# Greenhouse for winter anyone??



## Chipdog (Sep 11, 2008)

I just moved up from Miami to Bluffton South Carolina. Back In Miami I just brought my Aldabras in if the temp was going to be in the low 50s (maybe a half dozen times in a year). Now it is going to be getting colder then that. I had planned on setting them up something in the garage but now I was wondering if it would be better to build some kind of a greenhouse. Has anyone here done anything like this?
I keep them in a 13' by 19' courtyard. I was thinking of making a frame out of 2x4s then mount some of that wavy clear roofing stuff you can get from home depot and using a heater if needed.

Ideas??


----------



## Itort (Sep 11, 2008)

First of all I would visit commercial greenhouses in the area to see how they are setup and then workout some kind of greenhouse/barn combo (they are aldabras with the ability to walk thru walls). I would suggest some type of heater.


----------



## katesgoey (Sep 11, 2008)

I keep my Leopard in a polycarbonate(sp?) greenhouse and we have much milder winters than you will get, but I would add to Larry's comments that you might need some type of humidifier set up in a greenhouse too.


----------



## Yvonne G (Sep 11, 2008)

I have a greenhouse to over-winter my cacti. It's a 2x4 frame structure with plywood on the bottom sides and polycarbonate on the upper sides and roof. Without a heater it would be just as cold inside as it is outside. And during the summer its extremely hot inside. This year I have placed styrofoam insulation on the inside of the lower sides and another piece of plywood over that. Before you could see the 2x4s, but now I've finished it off inside to help hold in the heat a bit better. The heater works all night. Its supposed to cycle on and off, but its so cold outside that it never cycles off. Its very costly to run. Little greenhouses in my size, appx. 8'x10' cost around $1000. Since your Aldabs are still pretty small, that might be ok for a year or two, but I think it would be better to build bigger right from the start and save money from having to do it twice. My Aldabs are a little over 8 years old and are VERY close to 100lbs each. I'll go out and take a picture of their habitat and get back to you

Yvonne


----------



## Yvonne G (Sep 11, 2008)

The winters here in Central Calif. probably aren't as severe as yours. It gets down to 30 degrees or so most nights and up in the 40's and 50's most days. The door to the Aldabrans shed is opened in the a.m. and the tortoises can come out, if they want to, even on the coldest days. They usually go back in on their own when they start to get cold. This is an overall view of their yard:








And this is the outside of their shed. Its made of wood and insulation:







This is a view of inside the shed:






If you DO decide to build a greenhouse for them, monitor the inside temp frequently, as the sun makes it VERY hot inside, even on cool winter days:






Yvonne


----------



## Chipdog (Sep 12, 2008)

Thank you for the quick replies and the great pictures Yvonne.

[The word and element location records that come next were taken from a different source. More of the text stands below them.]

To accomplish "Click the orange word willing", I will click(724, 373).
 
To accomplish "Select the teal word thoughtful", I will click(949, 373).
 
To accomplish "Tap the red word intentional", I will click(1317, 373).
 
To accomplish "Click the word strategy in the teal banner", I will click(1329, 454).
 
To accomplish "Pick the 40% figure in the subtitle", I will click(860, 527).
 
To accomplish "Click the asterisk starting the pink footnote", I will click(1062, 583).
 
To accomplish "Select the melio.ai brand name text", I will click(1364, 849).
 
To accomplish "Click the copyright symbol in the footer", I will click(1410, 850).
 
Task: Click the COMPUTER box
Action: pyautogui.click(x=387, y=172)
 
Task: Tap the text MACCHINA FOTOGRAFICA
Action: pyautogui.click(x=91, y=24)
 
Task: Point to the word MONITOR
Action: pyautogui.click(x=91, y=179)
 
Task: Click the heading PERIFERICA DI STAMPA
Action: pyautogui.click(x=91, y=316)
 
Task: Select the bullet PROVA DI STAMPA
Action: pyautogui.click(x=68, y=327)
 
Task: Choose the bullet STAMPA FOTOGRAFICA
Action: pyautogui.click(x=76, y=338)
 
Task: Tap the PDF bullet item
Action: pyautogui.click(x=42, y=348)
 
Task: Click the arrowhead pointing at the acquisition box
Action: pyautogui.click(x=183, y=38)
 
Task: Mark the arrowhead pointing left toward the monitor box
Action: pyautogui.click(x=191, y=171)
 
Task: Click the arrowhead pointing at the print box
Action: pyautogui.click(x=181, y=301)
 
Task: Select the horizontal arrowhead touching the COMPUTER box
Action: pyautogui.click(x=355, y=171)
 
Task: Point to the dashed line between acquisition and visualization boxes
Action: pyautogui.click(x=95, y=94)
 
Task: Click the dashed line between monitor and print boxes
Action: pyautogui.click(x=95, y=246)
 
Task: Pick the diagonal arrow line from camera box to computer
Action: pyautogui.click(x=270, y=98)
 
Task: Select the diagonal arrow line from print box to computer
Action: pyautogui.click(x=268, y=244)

One problem is that I am renting here. I haven't been able to sell my house in Miami yet.

I has thinking something a bit smaller and temporary. I guess I am thinking more of a "cold frame" then a greenhouse.






larger then the one in the picture but thats more or less what I was thinking.

any more input?


----------



## Itort (Sep 12, 2008)

How large are your guys again ?


----------



## Yvonne G (Sep 12, 2008)

I don't think you would be able to put a heater in a small cold frame. You need something big enough that you can protect the heater from the tortoises. A cold frame only protects the items placed inside from freezing, not from getting cold. During the day it gets really hot from the sun even on the coldest days, and at night, unless you provide a heat source, it gets almost as cold as the temp outside. The heat from the earth doesn't allow the ambient air inside the frame to get down to freezing, but it gets pretty cold. 

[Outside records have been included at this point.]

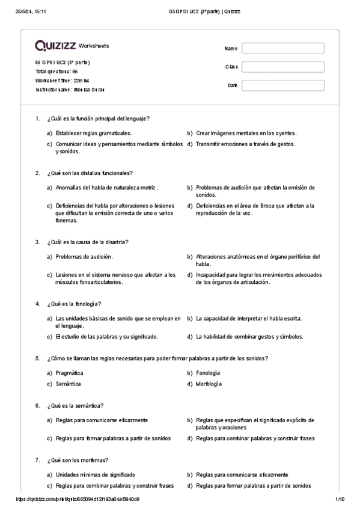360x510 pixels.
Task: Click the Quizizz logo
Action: [55, 46]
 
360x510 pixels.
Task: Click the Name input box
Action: [282, 48]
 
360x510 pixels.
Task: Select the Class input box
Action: [282, 67]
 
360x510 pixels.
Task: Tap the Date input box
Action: [282, 85]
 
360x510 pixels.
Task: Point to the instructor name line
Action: [70, 89]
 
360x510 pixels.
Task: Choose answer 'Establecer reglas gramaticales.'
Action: [93, 133]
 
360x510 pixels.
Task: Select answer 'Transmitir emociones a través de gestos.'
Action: [245, 144]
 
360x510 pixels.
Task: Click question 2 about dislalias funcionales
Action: [90, 173]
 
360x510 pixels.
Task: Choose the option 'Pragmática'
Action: [69, 373]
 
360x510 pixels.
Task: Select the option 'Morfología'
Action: [209, 384]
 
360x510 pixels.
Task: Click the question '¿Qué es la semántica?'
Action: [75, 405]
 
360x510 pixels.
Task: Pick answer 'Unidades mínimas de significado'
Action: [95, 475]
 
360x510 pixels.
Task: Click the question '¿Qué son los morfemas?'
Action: [77, 460]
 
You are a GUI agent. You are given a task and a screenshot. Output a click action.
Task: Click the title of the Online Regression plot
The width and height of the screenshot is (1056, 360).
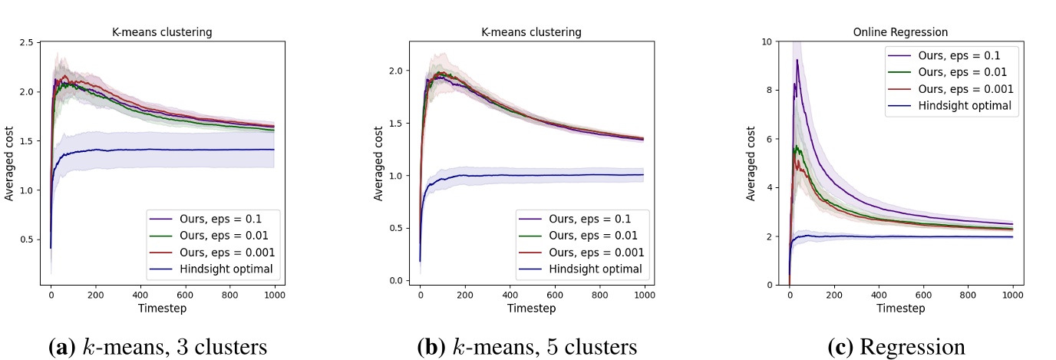(900, 32)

Also, they need a lot of exercise in order to grow right and have strong bones, so even a larger cold frame probably wouldn't be big enough. How about something in the garage or a back bedroom? 

Yvonne


----------



## Chipdog (Sep 13, 2008)

They are still babes at about 9 and 10 inches.

I did make sure that the house i rented had a garage just so I could house them over the winter but I thought it might be better to keep them outside as long as I could. In the sun and on the grass. 

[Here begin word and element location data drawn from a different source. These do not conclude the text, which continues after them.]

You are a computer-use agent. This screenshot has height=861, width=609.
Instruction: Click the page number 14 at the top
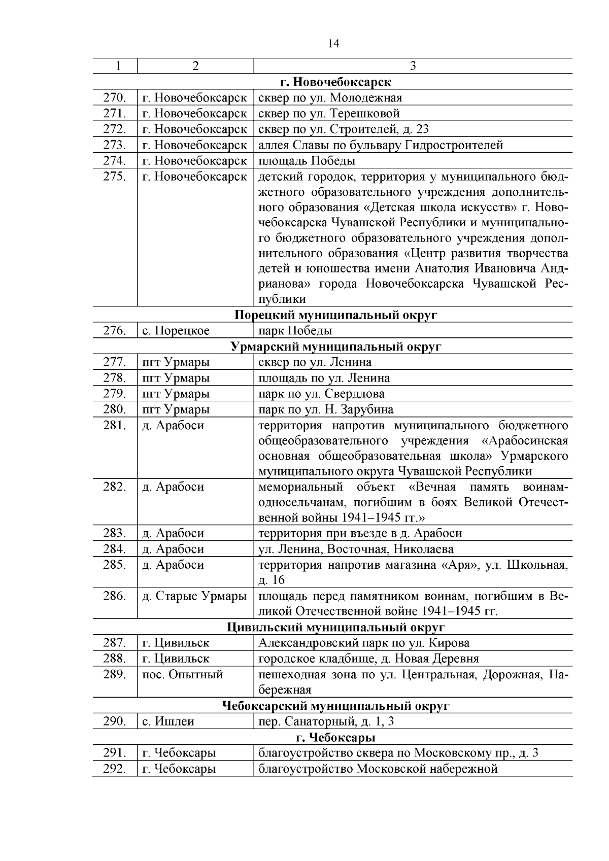tap(333, 44)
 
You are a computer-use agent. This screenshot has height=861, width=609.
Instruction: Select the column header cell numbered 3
tap(413, 66)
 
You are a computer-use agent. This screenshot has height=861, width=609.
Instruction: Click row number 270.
tap(115, 97)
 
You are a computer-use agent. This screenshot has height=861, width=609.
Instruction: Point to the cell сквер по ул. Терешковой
tap(329, 113)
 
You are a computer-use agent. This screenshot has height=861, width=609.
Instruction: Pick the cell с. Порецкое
tap(176, 331)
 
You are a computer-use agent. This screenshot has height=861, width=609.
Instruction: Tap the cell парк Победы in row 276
tap(295, 331)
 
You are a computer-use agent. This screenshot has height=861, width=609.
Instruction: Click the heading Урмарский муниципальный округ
tap(335, 347)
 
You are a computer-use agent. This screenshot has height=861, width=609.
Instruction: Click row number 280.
tap(115, 409)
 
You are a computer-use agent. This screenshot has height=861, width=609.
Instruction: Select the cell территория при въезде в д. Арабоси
tap(360, 533)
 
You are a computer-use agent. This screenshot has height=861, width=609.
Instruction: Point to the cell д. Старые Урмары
tap(194, 596)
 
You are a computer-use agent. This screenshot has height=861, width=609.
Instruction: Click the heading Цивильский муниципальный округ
tap(335, 628)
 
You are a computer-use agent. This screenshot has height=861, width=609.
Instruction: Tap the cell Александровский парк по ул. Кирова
tap(364, 643)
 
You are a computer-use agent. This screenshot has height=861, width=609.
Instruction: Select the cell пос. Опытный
tap(183, 675)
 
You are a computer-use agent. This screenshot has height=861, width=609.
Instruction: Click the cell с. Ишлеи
tap(168, 721)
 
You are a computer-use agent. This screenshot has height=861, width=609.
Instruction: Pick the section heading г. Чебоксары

I was thinking of building it to the same size they would have in the garage so I don't think exercise would be an issue. I was also thinking of plumbing the heated air in from an external heater just like we do with central heating and A/C. Maybe I could also hook up a exhaust fan to blow the hot air out during the day. Both on thermostats.












Maybe I can set something up like this just to keep them outside longer but still bring them in the garage when It gets really cold. At what temp do you think it would be too cold for them?


thank you again for the input
chip


----------



## Yvonne G (Sep 13, 2008)

I use the 60's as my guide. I try not to allow my temperate zone tortoises experience anything lower than 60 degrees, but usually 65. Manouria are more cold hardy and I don't really know that much about the Aldabs, so I err on the warm side.

Yvonne


----------



## Jentortmom (Sep 13, 2008)

I don't much about the alabs temp zones but I can say that my torts that are indoors only go out for a few minutes of sun if it is above 60 and sunny, if it is below 65 and cloudy they are in. And they don't get get out for hours until it is 70-75 and higher. Try emailing or pm Ed, he has a bunch of Alabs and he might know the lowest temp for them to be outside.


----------



## Yvonne G (Sep 13, 2008)

Chipdog said:


> At what temp do you think it would be too cold for them?
> chip



I should have said that my Aldabs go outside every day on their own. Even on days that are rainy and in the 40's. However, they don't stay out long and go back in on their own when they start to cool down.

Yvonnne


----------